▶ Dataset entries:

####################

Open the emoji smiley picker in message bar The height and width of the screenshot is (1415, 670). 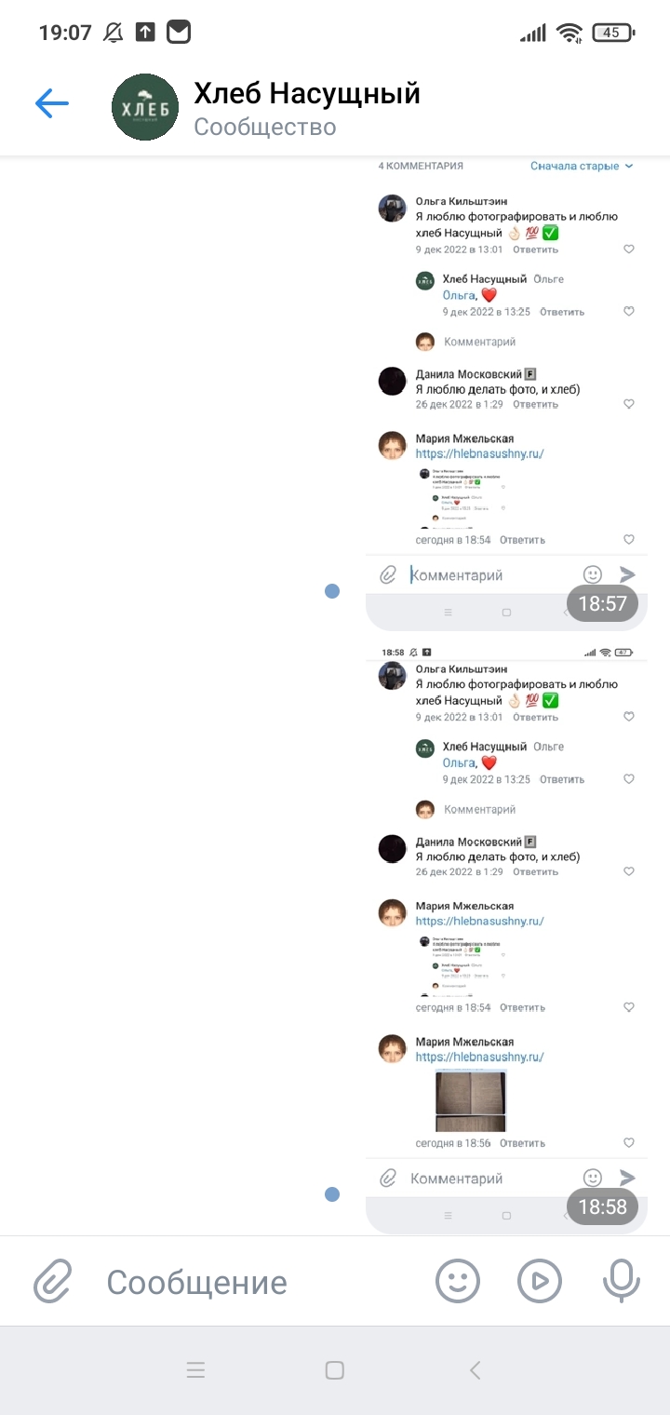click(458, 1281)
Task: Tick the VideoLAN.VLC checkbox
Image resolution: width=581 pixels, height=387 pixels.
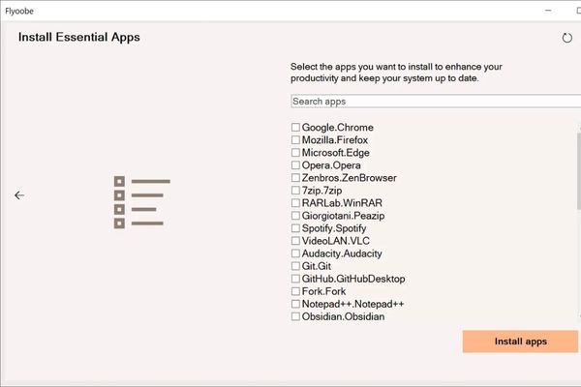Action: click(x=296, y=241)
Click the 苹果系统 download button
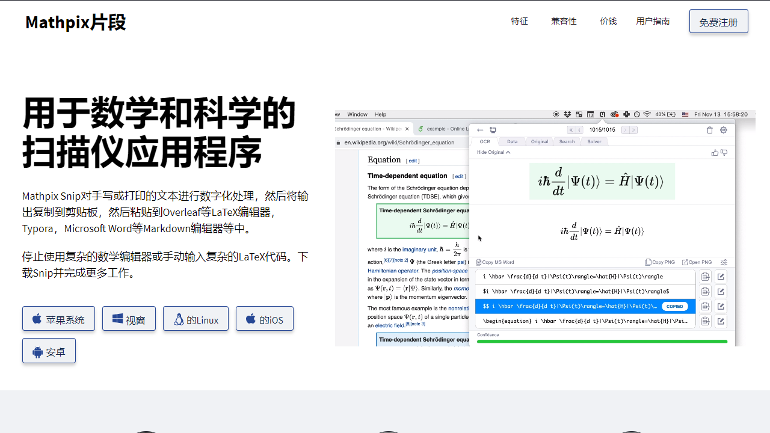The height and width of the screenshot is (433, 770). (x=58, y=319)
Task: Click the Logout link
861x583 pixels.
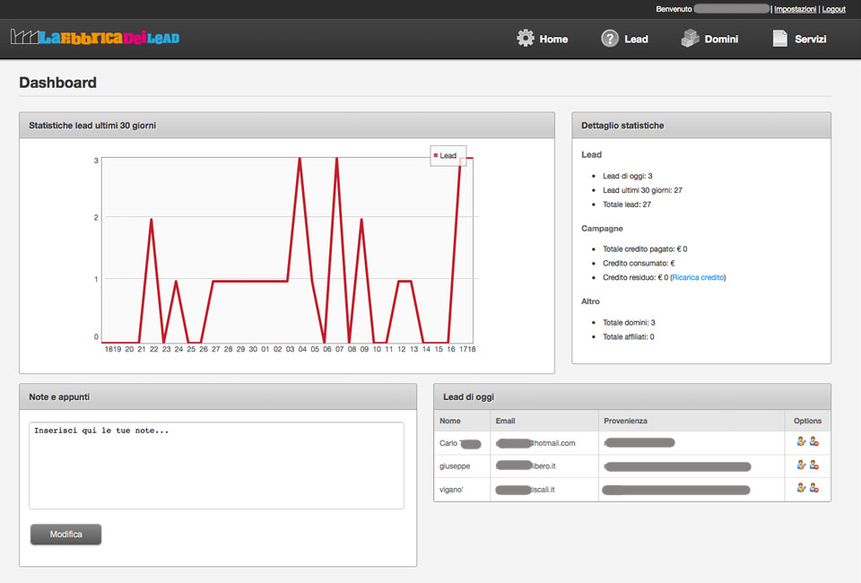Action: (x=833, y=9)
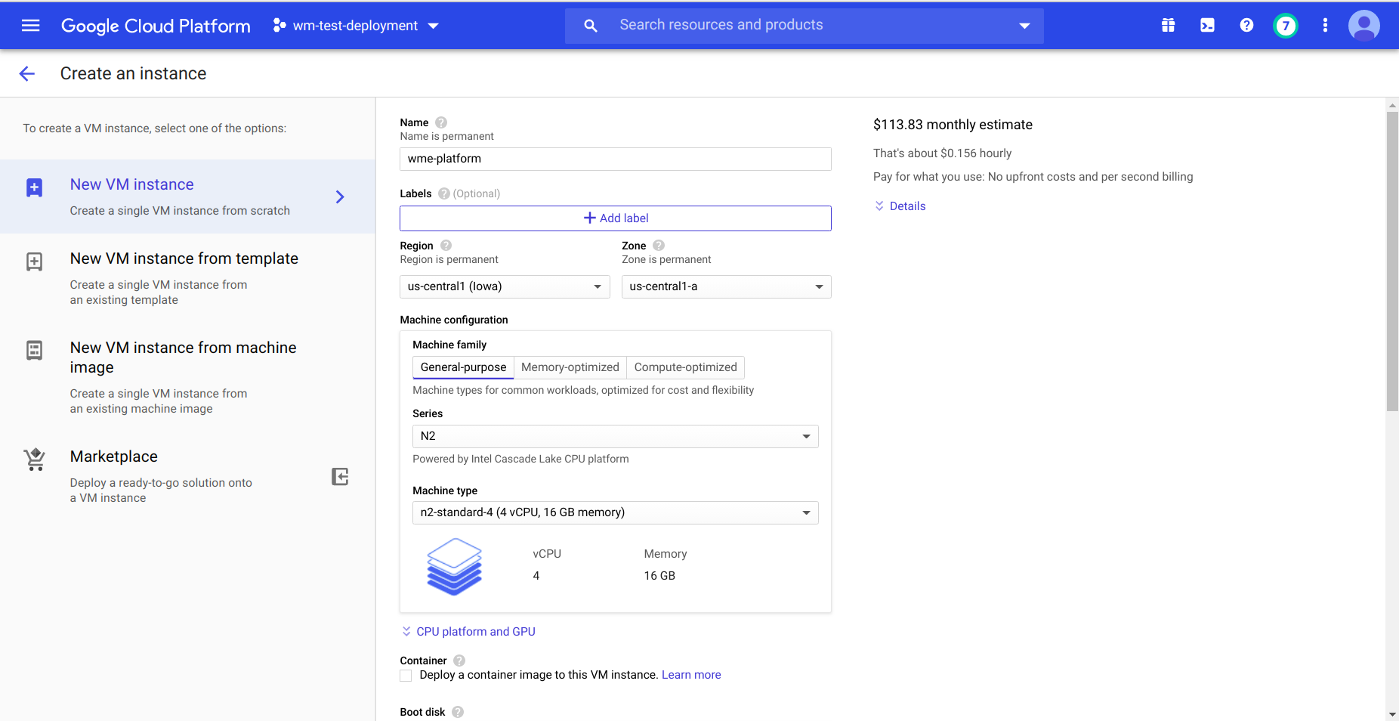Open the Machine type dropdown

[615, 512]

####################

▶ Exercise:
Take the line with "Task: Tick the VideoLAN.VLC checkbox" as the first line and the last line of the records above as the final one; reproduce exactly the lines between them, both included, without pictures.

▶ Response:
Task: Tick the VideoLAN.VLC checkbox
Image resolution: width=581 pixels, height=387 pixels.
Action: click(x=296, y=241)
Click the 苹果系统 download button
The height and width of the screenshot is (433, 770). (x=58, y=319)
Task: Click the Logout link
861x583 pixels.
Action: (x=833, y=9)
Open the Machine type dropdown

[615, 512]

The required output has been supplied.